ATP P2Y1 receptors control cognitive deficits and neurotoxicity but not glial modifications induced by brain ischemia in mice.

ATP is a pleiotropic cell-to-cell signaling molecule in the brain that functions through activation of the P2 receptors (P2R), encompassing ionotropic P2XR or metabotropic P2YR. Noxious brain insults increase the extracellular levels of ATP and previous studies have implicated different P2R, namely P2Y1R, in the control of ischemic brain damage, but it remains to be defined if P2Y1R antagonists also alleviate the behavioral impairments associated with brain ischemia. Furthermore, as P2Y1R can control neuronal and glial functions, we explored if P2Y1R antagonist-mediated protection would mainly involve neuronal and/or glial processes.
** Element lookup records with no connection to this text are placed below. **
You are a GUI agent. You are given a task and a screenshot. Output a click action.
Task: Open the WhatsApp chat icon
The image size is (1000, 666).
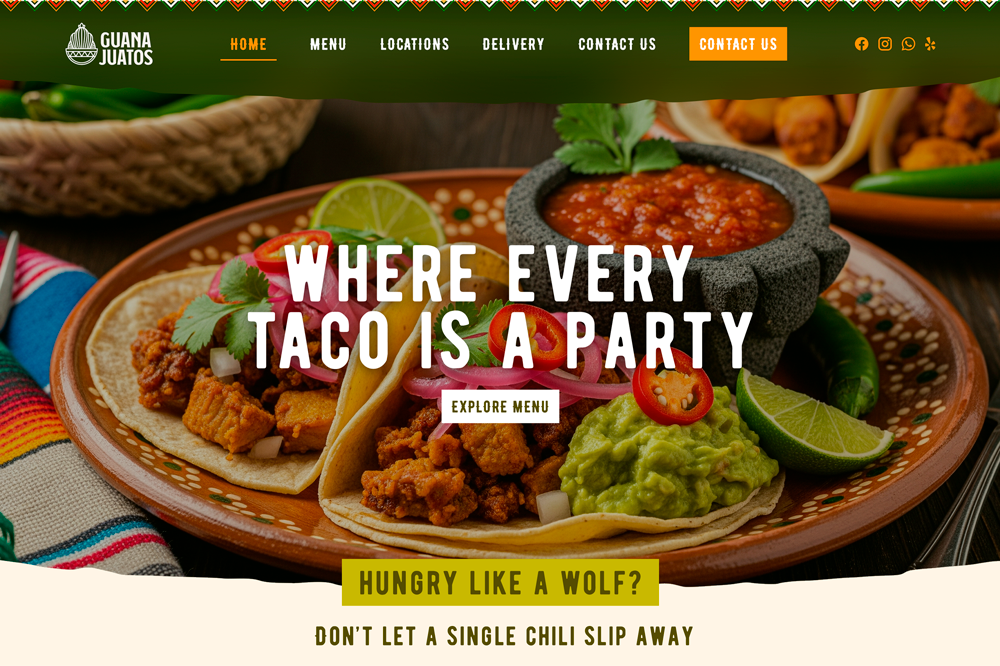coord(908,44)
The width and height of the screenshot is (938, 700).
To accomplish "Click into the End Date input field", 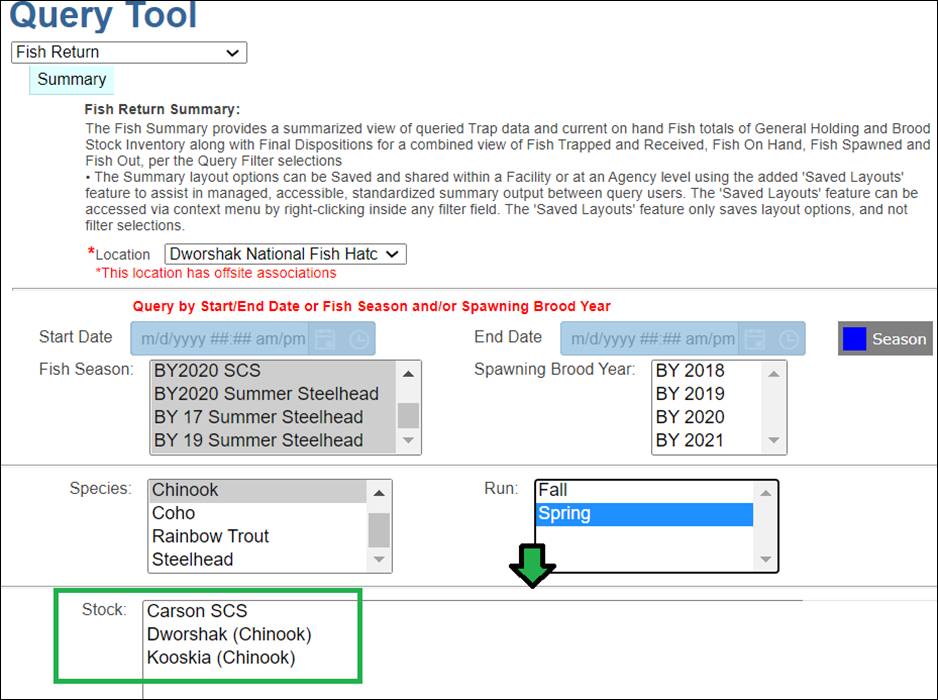I will [x=650, y=340].
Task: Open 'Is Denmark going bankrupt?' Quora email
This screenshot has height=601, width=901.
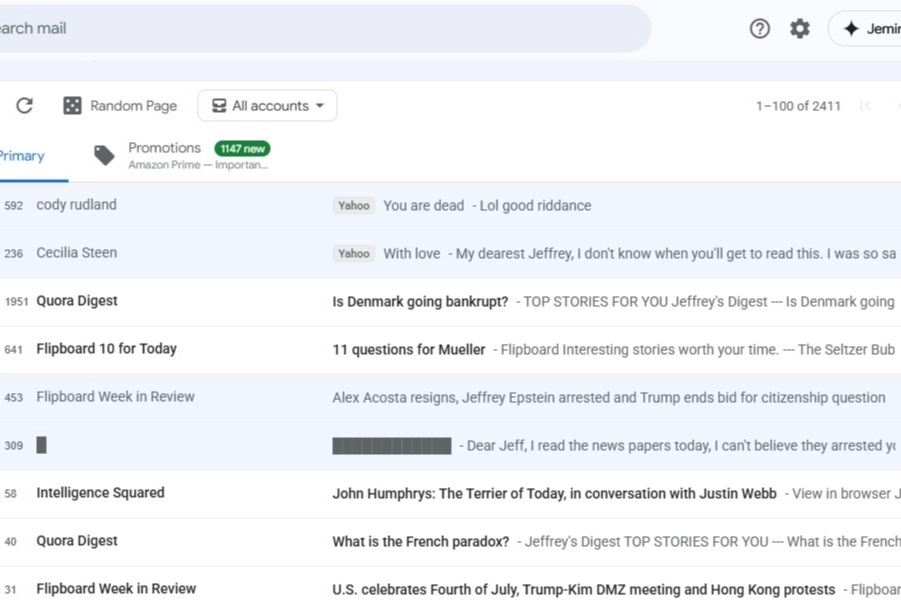Action: pyautogui.click(x=420, y=301)
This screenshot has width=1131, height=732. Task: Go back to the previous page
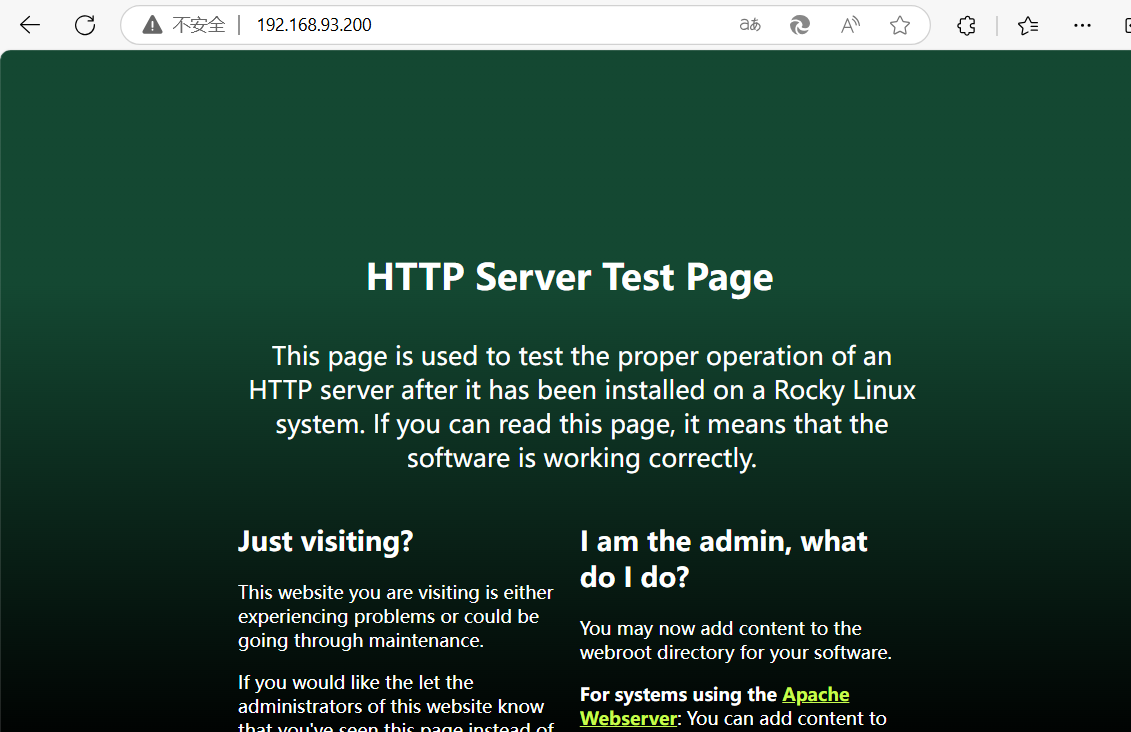[x=30, y=25]
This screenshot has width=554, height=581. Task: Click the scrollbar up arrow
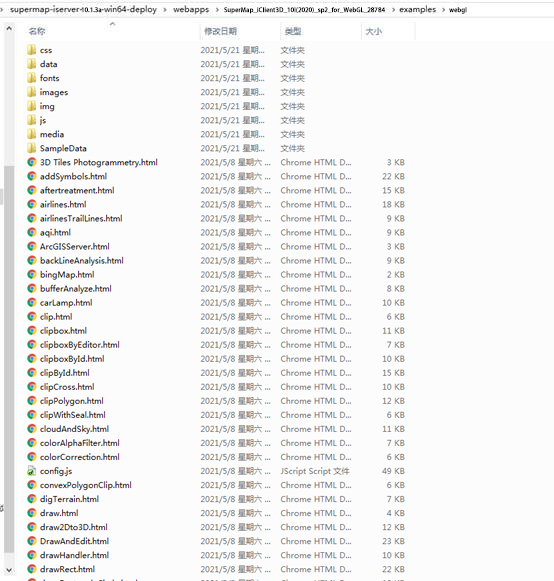9,28
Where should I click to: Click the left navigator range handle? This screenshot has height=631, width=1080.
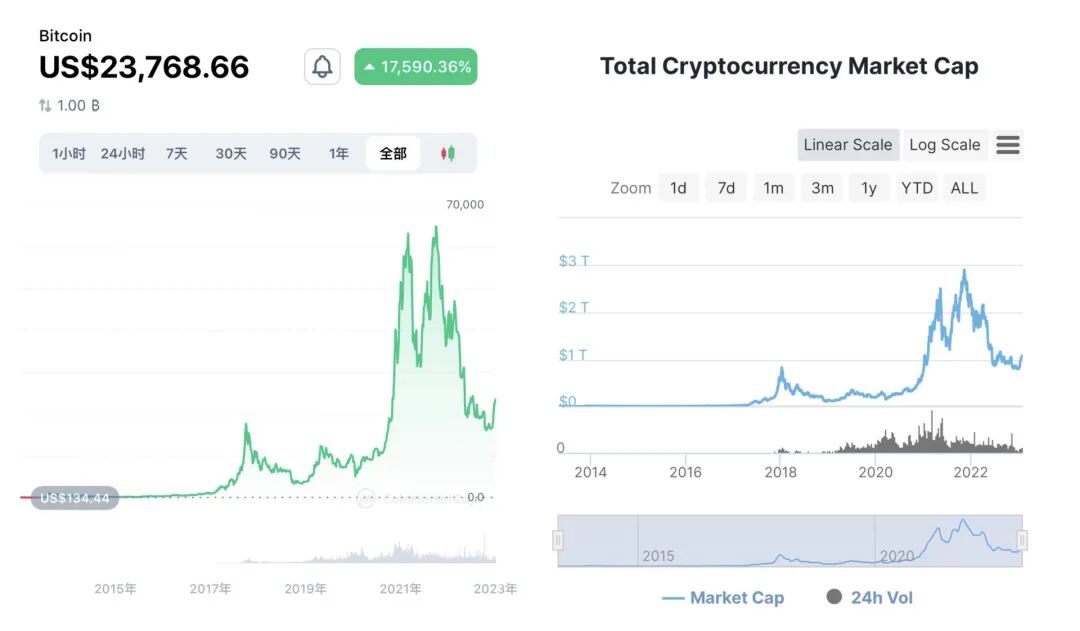pyautogui.click(x=558, y=540)
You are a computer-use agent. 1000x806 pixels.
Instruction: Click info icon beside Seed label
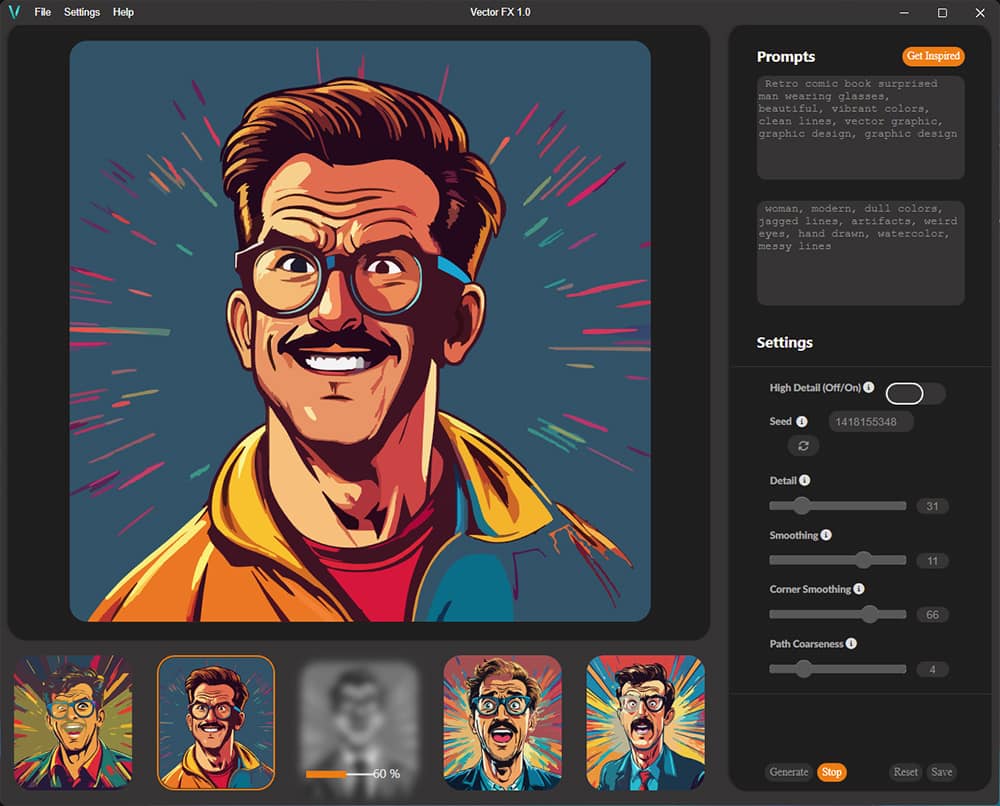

Adult male mice subject to permanent middle cerebral artery occlusion (pMCAO) displayed an infarcted cortical area (2,3,5-triphenyltetrazolium chloride staining), decreased neurological score with decreased working and reference memory performance (Y-maze, object recognition and aversive memory), accompanied by neuronal damage (FluoroJade C), astrogliosis (glial fibrillary acidic protein) and microgliosis (CD11b). All of these changes were attenuated by intracerebroventricular pre-treatment (10 min before pMCAO) with the generic P2R antagonist 4-[(E)-{4-formyl-5-hydroxy-6-methyl-3-[(phosphono-oxy)methyl]pyridin-2-yl}diazenyl]benzene-1,3-disulfonic acid (PPADS, 0.5-1.0 nmol/μL). In contrast, the selective P2Y1R antagonist (1R*,2S*)-4-[2-Iodo-6-(methylamino)-9H-purin-9-yl]-2-(phosphono-oxy)bicycle[3.1.0] hexane-1-methanol dihydrogen phosphate ester (MRS2500, 1.0-2.0 nmol/μL) afforded equivalent behavioral benefits but only prevented neuronal damage but not astrogliosis or microgliosis upon pMCAO. These results indicated that P2Y1R-associated neuroprotection mainly occurred through neuronal mechanisms, whereas other P2R were also involved in the control of astrocytic reactivity upon brain injury.